## TO DO:
Records appear below. Give all of them again, exactly.

(DATA EXTRACTS)

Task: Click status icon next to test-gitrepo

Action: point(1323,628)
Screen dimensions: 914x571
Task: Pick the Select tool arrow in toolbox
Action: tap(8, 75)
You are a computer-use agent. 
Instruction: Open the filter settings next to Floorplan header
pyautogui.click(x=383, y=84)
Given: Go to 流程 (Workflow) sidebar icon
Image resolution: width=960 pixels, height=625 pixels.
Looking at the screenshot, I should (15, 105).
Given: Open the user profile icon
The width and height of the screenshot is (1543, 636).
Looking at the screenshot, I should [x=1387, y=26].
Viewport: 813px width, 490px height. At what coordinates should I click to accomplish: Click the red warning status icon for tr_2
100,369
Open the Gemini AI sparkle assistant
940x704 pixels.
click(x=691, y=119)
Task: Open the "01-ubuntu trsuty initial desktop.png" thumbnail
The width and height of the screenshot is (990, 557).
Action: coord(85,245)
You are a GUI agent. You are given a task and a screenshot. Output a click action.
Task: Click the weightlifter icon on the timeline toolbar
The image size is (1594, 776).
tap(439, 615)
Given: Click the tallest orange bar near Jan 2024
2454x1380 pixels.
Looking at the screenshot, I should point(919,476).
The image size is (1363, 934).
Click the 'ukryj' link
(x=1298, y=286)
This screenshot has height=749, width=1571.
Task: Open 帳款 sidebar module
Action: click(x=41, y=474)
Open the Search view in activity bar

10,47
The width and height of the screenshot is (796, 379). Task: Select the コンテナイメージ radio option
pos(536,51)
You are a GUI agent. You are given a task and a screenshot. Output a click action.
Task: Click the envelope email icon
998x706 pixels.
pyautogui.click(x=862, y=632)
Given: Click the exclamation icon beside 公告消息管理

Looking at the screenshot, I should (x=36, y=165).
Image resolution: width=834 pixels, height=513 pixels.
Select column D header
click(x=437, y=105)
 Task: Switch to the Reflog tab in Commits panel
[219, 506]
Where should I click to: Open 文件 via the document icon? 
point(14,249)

(End DATA EXTRACTS)

## PROBLEM SOLUTION:
Task: Click status icon next to test-gitrepo

Action: point(1323,628)
Screen dimensions: 914x571
Task: Pick the Select tool arrow in toolbox
Action: tap(8, 75)
You are a computer-use agent. 
Instruction: Open the filter settings next to Floorplan header
pyautogui.click(x=383, y=84)
Given: Go to 流程 (Workflow) sidebar icon
Image resolution: width=960 pixels, height=625 pixels.
Looking at the screenshot, I should (15, 105).
Given: Open the user profile icon
The width and height of the screenshot is (1543, 636).
Looking at the screenshot, I should [x=1387, y=26].
Viewport: 813px width, 490px height. At what coordinates should I click to accomplish: Click the red warning status icon for tr_2
100,369
Open the Gemini AI sparkle assistant
940x704 pixels.
click(x=691, y=119)
Task: Open the "01-ubuntu trsuty initial desktop.png" thumbnail
The width and height of the screenshot is (990, 557).
Action: coord(85,245)
You are a GUI agent. You are given a task and a screenshot. Output a click action.
Task: Click the weightlifter icon on the timeline toolbar
The image size is (1594, 776).
tap(439, 615)
Given: Click the tallest orange bar near Jan 2024
2454x1380 pixels.
Looking at the screenshot, I should point(919,476).
The image size is (1363, 934).
Click the 'ukryj' link
(x=1298, y=286)
This screenshot has height=749, width=1571.
Task: Open 帳款 sidebar module
Action: click(x=41, y=474)
Open the Search view in activity bar

10,47
The width and height of the screenshot is (796, 379). Task: Select the コンテナイメージ radio option
pos(536,51)
You are a GUI agent. You are given a task and a screenshot. Output a click action.
Task: Click the envelope email icon
998x706 pixels.
pyautogui.click(x=862, y=632)
Given: Click the exclamation icon beside 公告消息管理

Looking at the screenshot, I should (x=36, y=165).
Image resolution: width=834 pixels, height=513 pixels.
Select column D header
click(x=437, y=105)
 Task: Switch to the Reflog tab in Commits panel
[219, 506]
Where should I click to: Open 文件 via the document icon? 
point(14,249)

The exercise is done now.